▶ TASK: Write out the records again, replacing "Describe the element" with "Identify the element" wherever it occurs and leaving all other text unchanged.

▶ RECORDS SUPPLIED:

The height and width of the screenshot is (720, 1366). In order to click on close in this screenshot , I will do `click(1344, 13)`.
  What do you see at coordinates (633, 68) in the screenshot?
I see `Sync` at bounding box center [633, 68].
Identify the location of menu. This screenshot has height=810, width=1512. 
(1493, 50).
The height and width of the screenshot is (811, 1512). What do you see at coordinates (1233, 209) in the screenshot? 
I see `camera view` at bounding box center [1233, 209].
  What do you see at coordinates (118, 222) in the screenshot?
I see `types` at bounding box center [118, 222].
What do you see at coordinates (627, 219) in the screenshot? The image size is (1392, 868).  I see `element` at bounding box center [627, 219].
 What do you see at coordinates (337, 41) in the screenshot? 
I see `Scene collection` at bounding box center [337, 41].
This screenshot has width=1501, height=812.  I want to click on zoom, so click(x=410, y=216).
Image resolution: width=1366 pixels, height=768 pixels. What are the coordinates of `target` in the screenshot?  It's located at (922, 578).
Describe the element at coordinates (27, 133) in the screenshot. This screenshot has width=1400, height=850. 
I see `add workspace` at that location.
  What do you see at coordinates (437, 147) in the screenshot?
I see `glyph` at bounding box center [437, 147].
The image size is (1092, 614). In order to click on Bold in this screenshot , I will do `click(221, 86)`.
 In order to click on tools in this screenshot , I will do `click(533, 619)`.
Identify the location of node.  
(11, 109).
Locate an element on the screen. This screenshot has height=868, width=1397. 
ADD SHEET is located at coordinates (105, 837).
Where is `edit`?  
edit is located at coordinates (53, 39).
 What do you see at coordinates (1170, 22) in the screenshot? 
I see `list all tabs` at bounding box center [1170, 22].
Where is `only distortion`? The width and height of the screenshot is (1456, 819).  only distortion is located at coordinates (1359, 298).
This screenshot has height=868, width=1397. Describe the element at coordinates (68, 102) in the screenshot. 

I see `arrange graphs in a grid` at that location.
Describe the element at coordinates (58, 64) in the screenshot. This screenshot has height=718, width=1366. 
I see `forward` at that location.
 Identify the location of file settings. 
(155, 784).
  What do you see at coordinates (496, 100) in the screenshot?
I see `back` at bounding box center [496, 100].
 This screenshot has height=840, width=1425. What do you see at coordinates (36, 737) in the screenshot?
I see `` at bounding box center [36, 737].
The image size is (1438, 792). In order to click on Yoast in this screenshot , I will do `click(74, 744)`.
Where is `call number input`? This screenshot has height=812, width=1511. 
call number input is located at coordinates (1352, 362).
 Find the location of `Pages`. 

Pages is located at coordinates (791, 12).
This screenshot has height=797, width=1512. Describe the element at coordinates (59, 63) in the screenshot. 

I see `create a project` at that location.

▶ THE SOLUTION:
The height and width of the screenshot is (720, 1366). In order to click on close in this screenshot , I will do `click(1344, 13)`.
  What do you see at coordinates (633, 68) in the screenshot?
I see `Sync` at bounding box center [633, 68].
Identify the location of menu. This screenshot has height=810, width=1512. 
(1493, 50).
The height and width of the screenshot is (811, 1512). What do you see at coordinates (1233, 209) in the screenshot? 
I see `camera view` at bounding box center [1233, 209].
  What do you see at coordinates (118, 222) in the screenshot?
I see `types` at bounding box center [118, 222].
What do you see at coordinates (627, 219) in the screenshot? The image size is (1392, 868).  I see `element` at bounding box center [627, 219].
 What do you see at coordinates (337, 41) in the screenshot? 
I see `Scene collection` at bounding box center [337, 41].
This screenshot has width=1501, height=812.  I want to click on zoom, so click(x=410, y=216).
Image resolution: width=1366 pixels, height=768 pixels. What are the coordinates of `target` in the screenshot?  It's located at (922, 578).
Identify the element at coordinates (27, 133) in the screenshot. This screenshot has width=1400, height=850. 
I see `add workspace` at that location.
  What do you see at coordinates (437, 147) in the screenshot?
I see `glyph` at bounding box center [437, 147].
The image size is (1092, 614). In order to click on Bold in this screenshot , I will do `click(221, 86)`.
 In order to click on tools in this screenshot , I will do `click(533, 619)`.
Identify the location of node.  
(11, 109).
Locate an element on the screen. This screenshot has height=868, width=1397. 
ADD SHEET is located at coordinates (105, 837).
Where is `edit`?  
edit is located at coordinates (53, 39).
 What do you see at coordinates (1170, 22) in the screenshot? 
I see `list all tabs` at bounding box center [1170, 22].
Where is `only distortion`? The width and height of the screenshot is (1456, 819).  only distortion is located at coordinates (1359, 298).
This screenshot has height=868, width=1397. Identify the element at coordinates (68, 102) in the screenshot. 

I see `arrange graphs in a grid` at that location.
Identify the element at coordinates (58, 64) in the screenshot. This screenshot has height=718, width=1366. 
I see `forward` at that location.
 Identify the location of file settings. 
(155, 784).
  What do you see at coordinates (496, 100) in the screenshot?
I see `back` at bounding box center [496, 100].
 This screenshot has height=840, width=1425. What do you see at coordinates (36, 737) in the screenshot?
I see `` at bounding box center [36, 737].
The image size is (1438, 792). In order to click on Yoast in this screenshot , I will do `click(74, 744)`.
Where is `call number input`? This screenshot has height=812, width=1511. 
call number input is located at coordinates (1352, 362).
 Find the location of `Pages`. 

Pages is located at coordinates (791, 12).
This screenshot has height=797, width=1512. Identify the element at coordinates (59, 63) in the screenshot. 

I see `create a project` at that location.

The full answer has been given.